In the report he noted that there were proposals for Government to begin to recover the costs of those services marked (1) in the above table by charging for them. It was this proposal which led this Committee to investigate and report in 2015[38]. The services provided are mandatory if the meat processed is to be certified for sale and farmers were concerned that charges would be passed on to them effectively reducing further the price they were able to achieve for their meat and taking them further away from achieving an equivalence deal. IOM Meats had identified that they would not be able to offer equivalence unless they could add value to sales and part of the aim of the refurbishment work was to allow them to do this

More recently at the end of May 2016 Mr Owen was replaced by Mr Macpherson, an interim manager while a replacement is sought, and the 2015 business plan, having been reviewed, is not now considered good value for money and new options are being investigated for 2017.[39]

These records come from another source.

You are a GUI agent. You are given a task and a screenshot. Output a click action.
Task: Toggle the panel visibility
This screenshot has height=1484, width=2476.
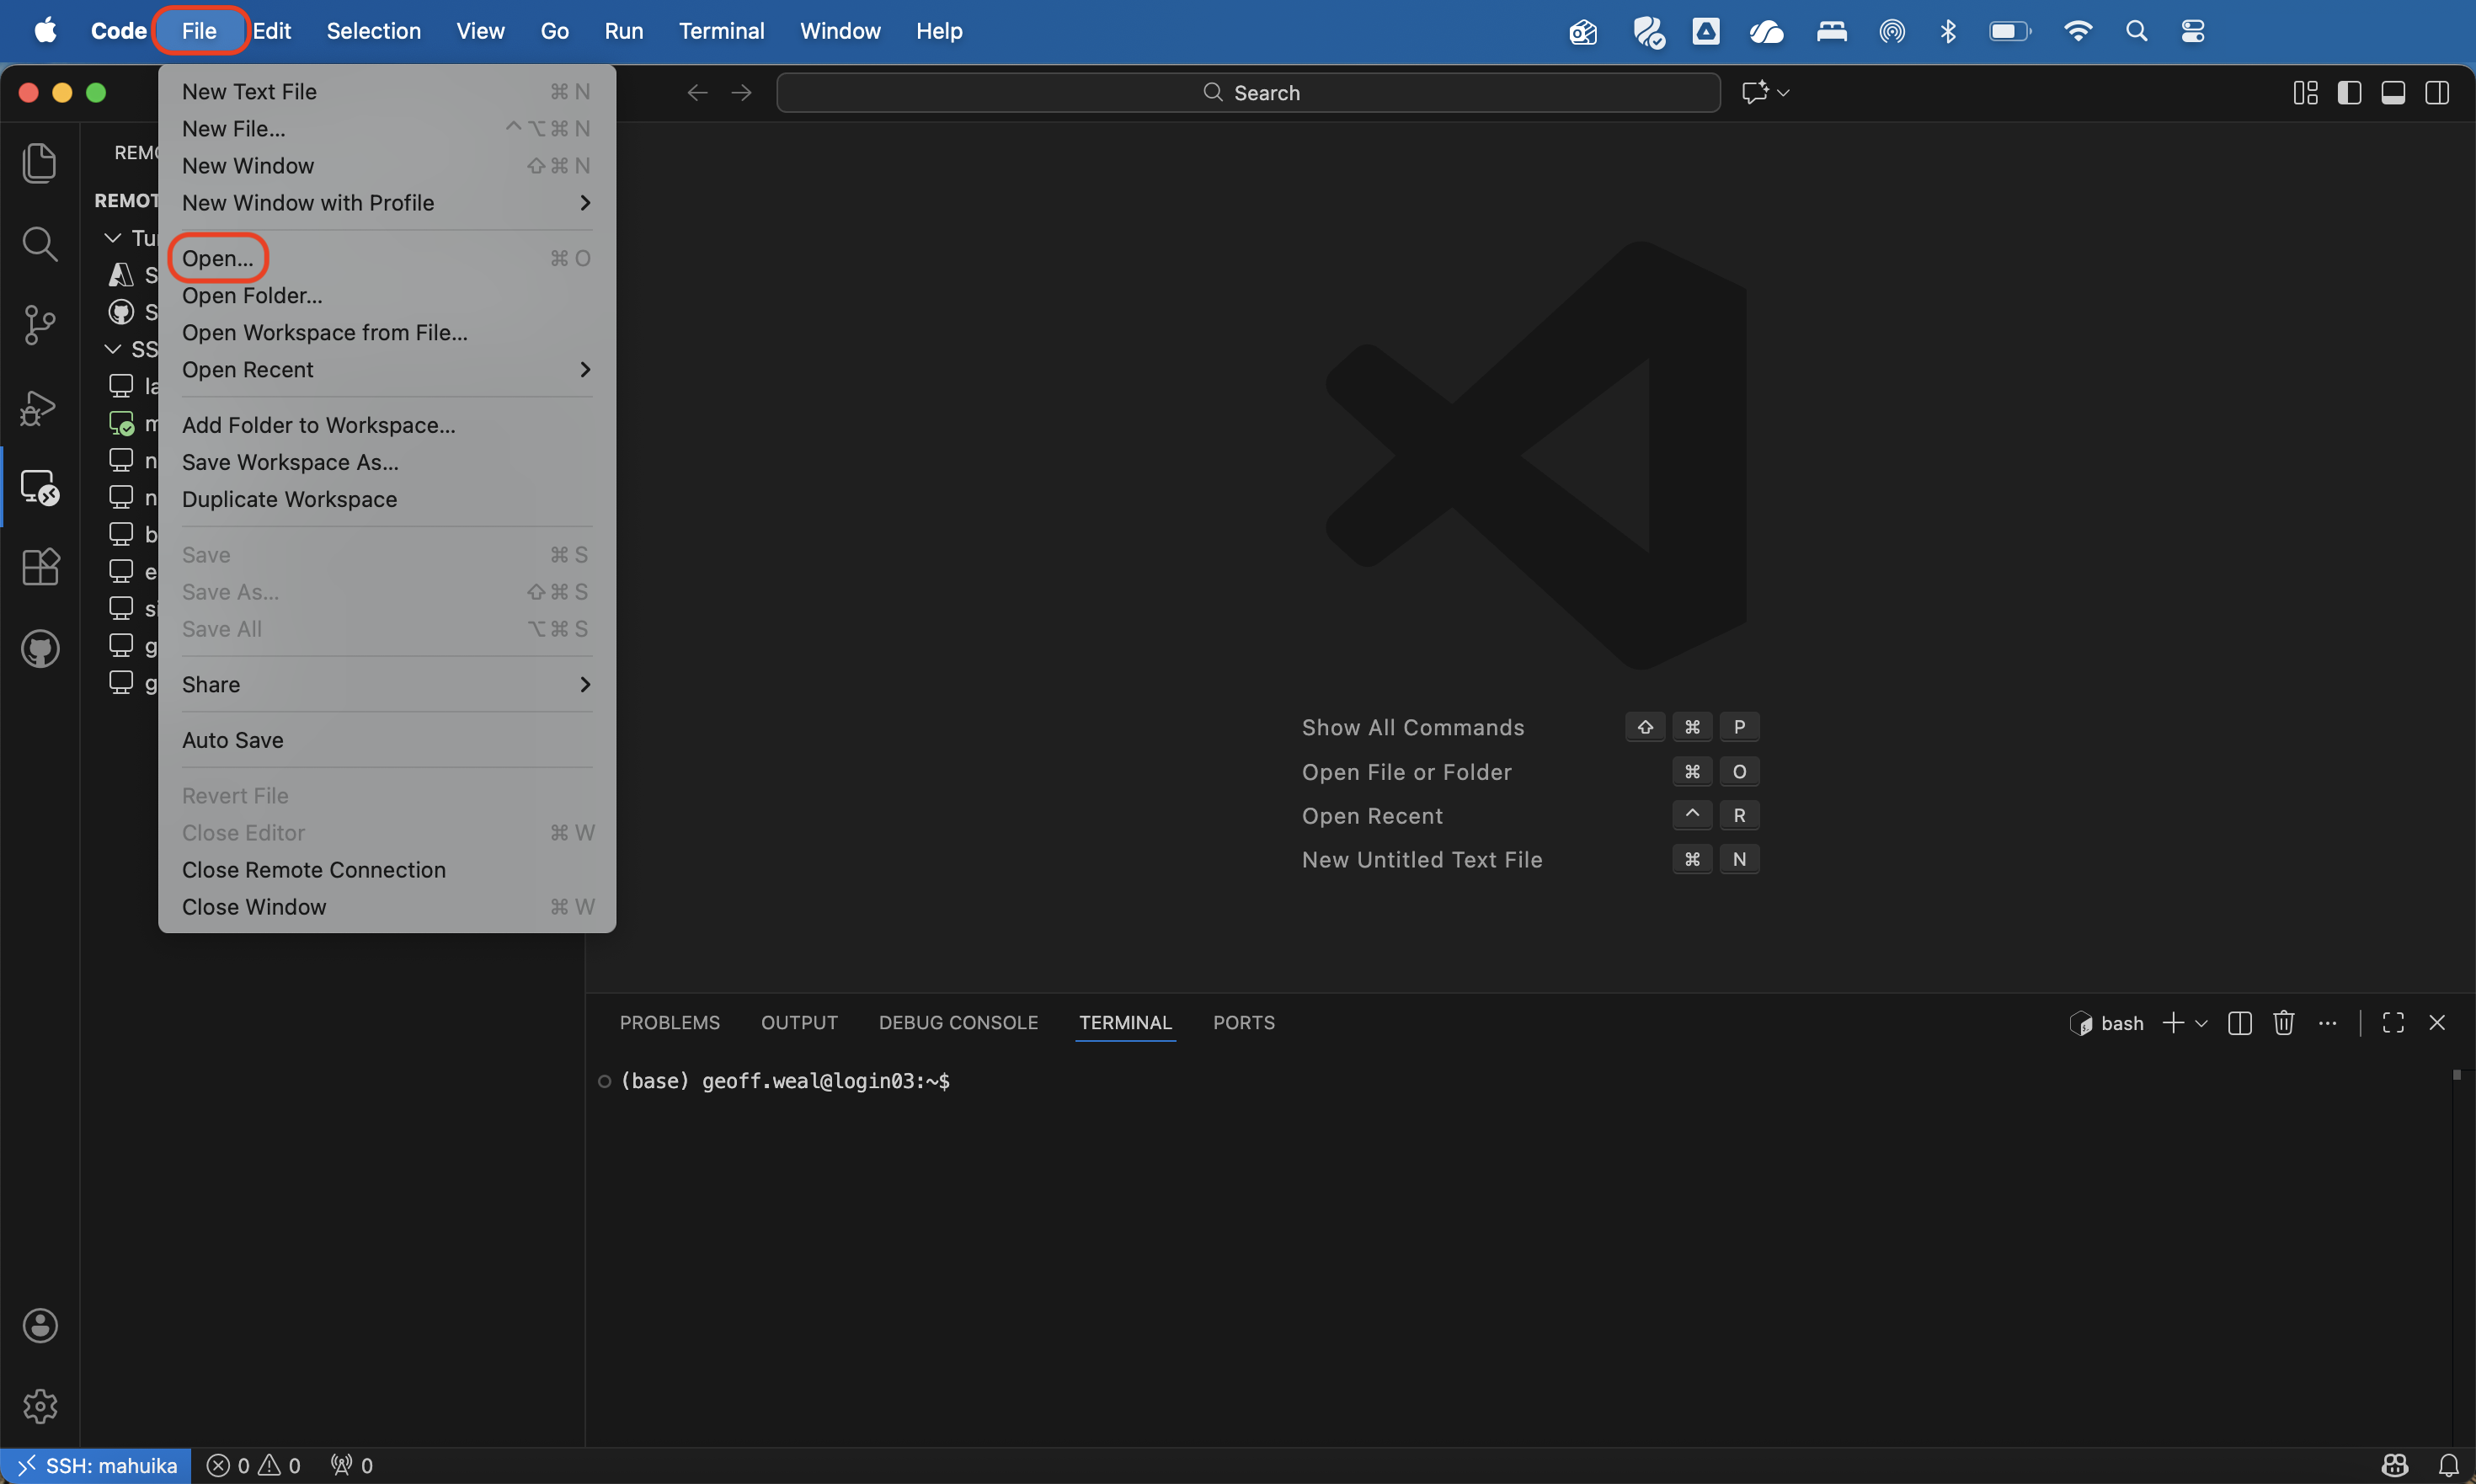point(2393,92)
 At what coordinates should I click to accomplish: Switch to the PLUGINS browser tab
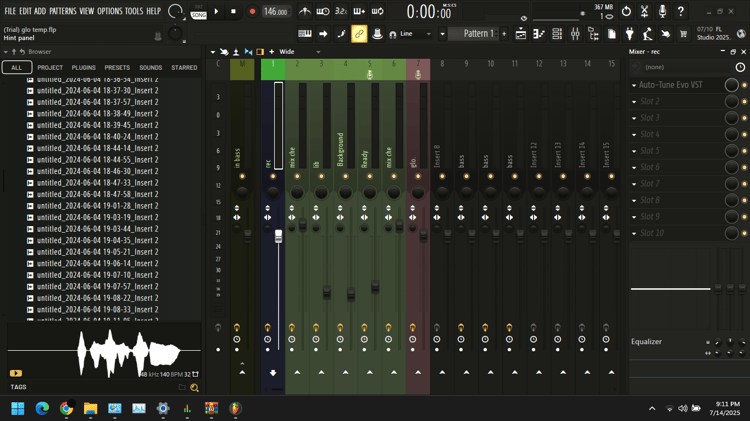pyautogui.click(x=84, y=67)
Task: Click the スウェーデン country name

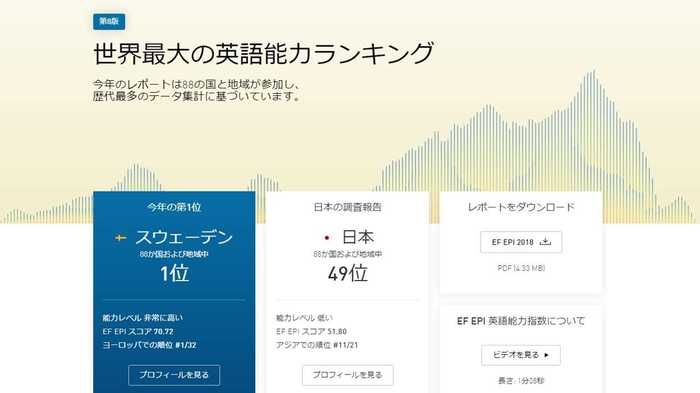Action: click(x=184, y=238)
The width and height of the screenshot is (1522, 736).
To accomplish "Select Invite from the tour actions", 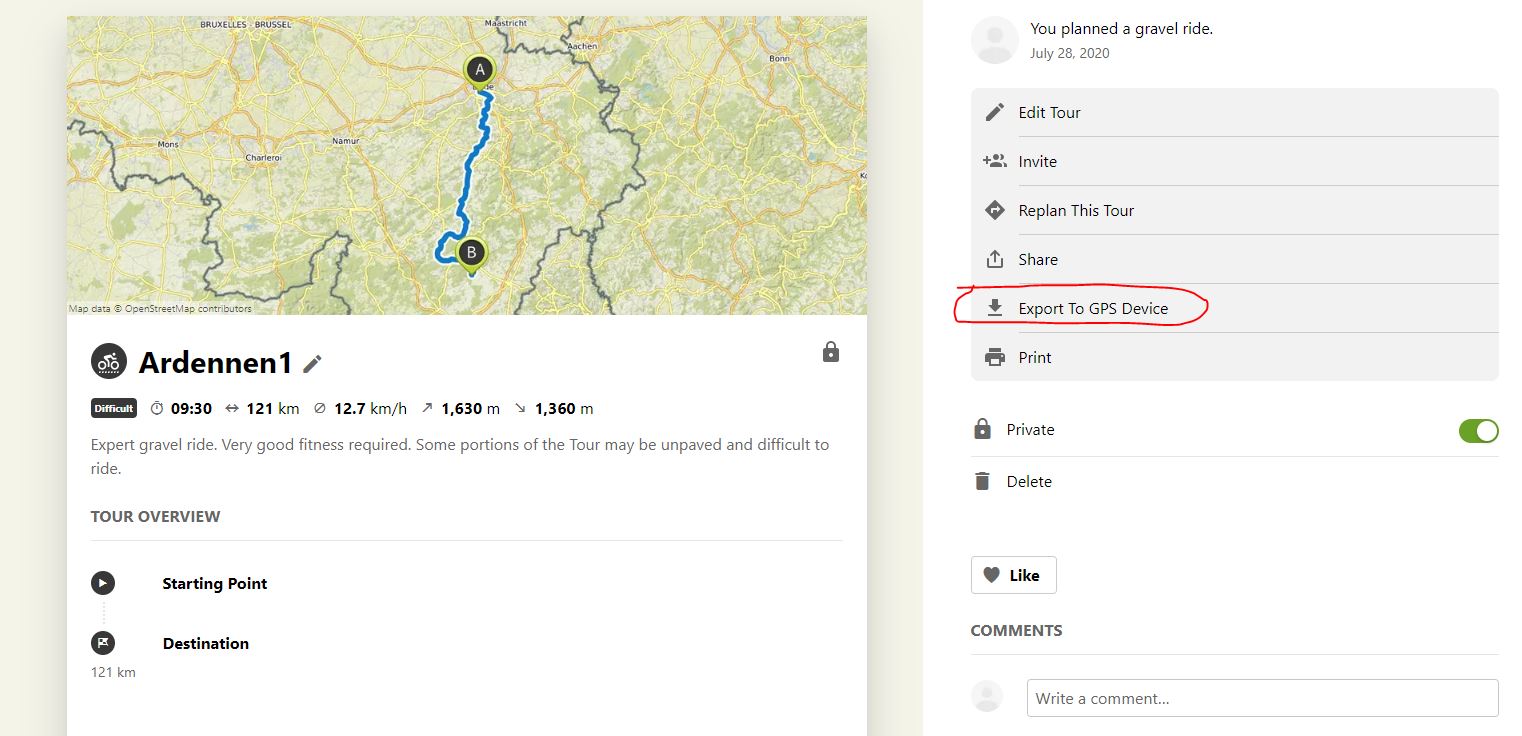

Equivalence would appear to remain a live issue alongside the cost to Government of supporting the Meat Plant.

5.Agricultural Development Scheme

The Isle of Man covers 141,440 acres of which just over 70%(down from about 80% in 2003) are utilised for agriculture and supported by the Agricultural Development Scheme. The statistics for the type of land use, total livestock and number and size of holdings from 2003-2016 are published[40]. The number of holdings has declined steadily down from 718 in 2003 to 381 in 2016 (although this is only a 10% reduction in land used as the significant decline has been in holdings under 50 acres). The number of livestock peaked in 2008 primarily due to an increase in sheep. In 2016 there was about 70% of the 2008 numbers of cattle, sheep, poultry and goats but only about 45% of the number of pigs.

The Countryside Care Scheme(CCS)[41]was launched in 2009 and came about following consultation[42] with a body called the Industry Advisory Committee[43] – this body was reformed in 2014 to undertake a similar role in relation to working together with DEFA on options for the future of the scheme.